## Prompt
Repeat each of the following records word for word, covering all of them.

## Stored rows
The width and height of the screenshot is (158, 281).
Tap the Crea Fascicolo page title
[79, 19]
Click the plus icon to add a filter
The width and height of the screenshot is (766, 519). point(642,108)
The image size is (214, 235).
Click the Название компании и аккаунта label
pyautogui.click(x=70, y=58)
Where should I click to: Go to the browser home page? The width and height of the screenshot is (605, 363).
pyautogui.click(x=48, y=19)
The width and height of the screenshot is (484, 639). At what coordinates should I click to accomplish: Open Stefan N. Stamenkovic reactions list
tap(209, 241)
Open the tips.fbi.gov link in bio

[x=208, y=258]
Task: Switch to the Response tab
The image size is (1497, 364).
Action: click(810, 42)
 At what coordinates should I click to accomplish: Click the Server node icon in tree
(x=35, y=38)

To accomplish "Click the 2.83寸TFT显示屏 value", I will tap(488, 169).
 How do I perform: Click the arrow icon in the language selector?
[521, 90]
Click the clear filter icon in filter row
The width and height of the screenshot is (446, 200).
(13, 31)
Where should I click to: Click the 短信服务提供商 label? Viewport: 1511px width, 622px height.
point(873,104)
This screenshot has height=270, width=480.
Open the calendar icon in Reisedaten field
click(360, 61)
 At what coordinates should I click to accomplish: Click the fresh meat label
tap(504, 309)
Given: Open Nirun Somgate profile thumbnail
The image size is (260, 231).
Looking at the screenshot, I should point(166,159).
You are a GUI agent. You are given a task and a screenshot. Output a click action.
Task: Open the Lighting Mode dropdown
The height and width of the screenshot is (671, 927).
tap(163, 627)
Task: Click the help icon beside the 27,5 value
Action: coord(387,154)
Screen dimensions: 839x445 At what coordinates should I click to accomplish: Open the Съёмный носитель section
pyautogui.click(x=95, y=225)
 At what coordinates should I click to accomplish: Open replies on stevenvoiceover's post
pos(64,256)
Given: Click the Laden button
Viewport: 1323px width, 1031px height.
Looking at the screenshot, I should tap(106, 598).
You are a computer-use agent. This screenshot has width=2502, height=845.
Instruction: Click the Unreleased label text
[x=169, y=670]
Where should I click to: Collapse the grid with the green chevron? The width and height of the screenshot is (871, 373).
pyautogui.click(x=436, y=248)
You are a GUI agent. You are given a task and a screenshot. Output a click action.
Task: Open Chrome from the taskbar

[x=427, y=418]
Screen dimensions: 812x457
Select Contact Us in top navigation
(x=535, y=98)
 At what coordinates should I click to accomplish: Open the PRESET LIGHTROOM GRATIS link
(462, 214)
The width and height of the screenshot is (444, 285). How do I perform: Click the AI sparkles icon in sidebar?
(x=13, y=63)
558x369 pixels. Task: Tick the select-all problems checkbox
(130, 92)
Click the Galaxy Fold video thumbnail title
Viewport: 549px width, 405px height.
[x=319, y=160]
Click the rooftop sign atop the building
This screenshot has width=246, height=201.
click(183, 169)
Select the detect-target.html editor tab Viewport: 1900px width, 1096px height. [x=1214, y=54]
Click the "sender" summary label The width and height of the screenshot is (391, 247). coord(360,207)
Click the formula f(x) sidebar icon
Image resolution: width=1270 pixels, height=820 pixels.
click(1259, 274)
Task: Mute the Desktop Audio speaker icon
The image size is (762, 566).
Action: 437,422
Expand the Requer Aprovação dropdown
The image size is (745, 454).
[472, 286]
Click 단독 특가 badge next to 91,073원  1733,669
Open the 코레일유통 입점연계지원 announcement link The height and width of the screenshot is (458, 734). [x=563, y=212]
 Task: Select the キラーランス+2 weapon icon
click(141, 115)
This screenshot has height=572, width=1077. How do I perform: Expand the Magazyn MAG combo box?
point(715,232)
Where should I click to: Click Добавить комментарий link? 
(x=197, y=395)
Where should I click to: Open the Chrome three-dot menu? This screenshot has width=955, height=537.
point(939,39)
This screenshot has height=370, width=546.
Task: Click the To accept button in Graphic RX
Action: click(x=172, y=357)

## Response to the exercise
The width and height of the screenshot is (158, 281).
Tap the Crea Fascicolo page title
[79, 19]
Click the plus icon to add a filter
The width and height of the screenshot is (766, 519). point(642,108)
The image size is (214, 235).
Click the Название компании и аккаунта label
pyautogui.click(x=70, y=58)
Where should I click to: Go to the browser home page? The width and height of the screenshot is (605, 363).
pyautogui.click(x=48, y=19)
The width and height of the screenshot is (484, 639). At what coordinates should I click to accomplish: Open Stefan N. Stamenkovic reactions list
tap(209, 241)
Open the tips.fbi.gov link in bio

[x=208, y=258]
Task: Switch to the Response tab
The image size is (1497, 364).
Action: click(810, 42)
 At what coordinates should I click to accomplish: Click the Server node icon in tree
(x=35, y=38)

To accomplish "Click the 2.83寸TFT显示屏 value", I will tap(488, 169).
 How do I perform: Click the arrow icon in the language selector?
[521, 90]
Click the clear filter icon in filter row
The width and height of the screenshot is (446, 200).
(13, 31)
Where should I click to: Click the 短信服务提供商 label? Viewport: 1511px width, 622px height.
point(873,104)
This screenshot has height=270, width=480.
Open the calendar icon in Reisedaten field
click(360, 61)
 At what coordinates should I click to accomplish: Click the fresh meat label
tap(504, 309)
Given: Open Nirun Somgate profile thumbnail
The image size is (260, 231).
Looking at the screenshot, I should point(166,159).
You are a GUI agent. You are given a task and a screenshot. Output a click action.
Task: Open the Lighting Mode dropdown
The height and width of the screenshot is (671, 927).
tap(163, 627)
Task: Click the help icon beside the 27,5 value
Action: coord(387,154)
Screen dimensions: 839x445 At what coordinates should I click to accomplish: Open the Съёмный носитель section
pyautogui.click(x=95, y=225)
 At what coordinates should I click to accomplish: Open replies on stevenvoiceover's post
pos(64,256)
Given: Click the Laden button
Viewport: 1323px width, 1031px height.
Looking at the screenshot, I should tap(106, 598).
You are a computer-use agent. This screenshot has width=2502, height=845.
Instruction: Click the Unreleased label text
[x=169, y=670]
Where should I click to: Collapse the grid with the green chevron? The width and height of the screenshot is (871, 373).
pyautogui.click(x=436, y=248)
You are a GUI agent. You are given a task and a screenshot. Output a click action.
Task: Open Chrome from the taskbar

[x=427, y=418]
Screen dimensions: 812x457
Select Contact Us in top navigation
(x=535, y=98)
 At what coordinates should I click to accomplish: Open the PRESET LIGHTROOM GRATIS link
(462, 214)
The width and height of the screenshot is (444, 285). How do I perform: Click the AI sparkles icon in sidebar?
(x=13, y=63)
558x369 pixels. Task: Tick the select-all problems checkbox
(130, 92)
Click the Galaxy Fold video thumbnail title
Viewport: 549px width, 405px height.
[x=319, y=160]
Click the rooftop sign atop the building
This screenshot has width=246, height=201.
click(183, 169)
Select the detect-target.html editor tab Viewport: 1900px width, 1096px height. [x=1214, y=54]
Click the "sender" summary label The width and height of the screenshot is (391, 247). coord(360,207)
Click the formula f(x) sidebar icon
Image resolution: width=1270 pixels, height=820 pixels.
click(1259, 274)
Task: Mute the Desktop Audio speaker icon
The image size is (762, 566).
Action: 437,422
Expand the Requer Aprovação dropdown
The image size is (745, 454).
[472, 286]
Click 단독 특가 badge next to 91,073원  1733,669
Open the 코레일유통 입점연계지원 announcement link The height and width of the screenshot is (458, 734). [x=563, y=212]
 Task: Select the キラーランス+2 weapon icon
click(141, 115)
This screenshot has height=572, width=1077. How do I perform: Expand the Magazyn MAG combo box?
point(715,232)
Where should I click to: Click Добавить комментарий link? 
(x=197, y=395)
Where should I click to: Open the Chrome three-dot menu? This screenshot has width=955, height=537.
point(939,39)
This screenshot has height=370, width=546.
Task: Click the To accept button in Graphic RX
Action: click(x=172, y=357)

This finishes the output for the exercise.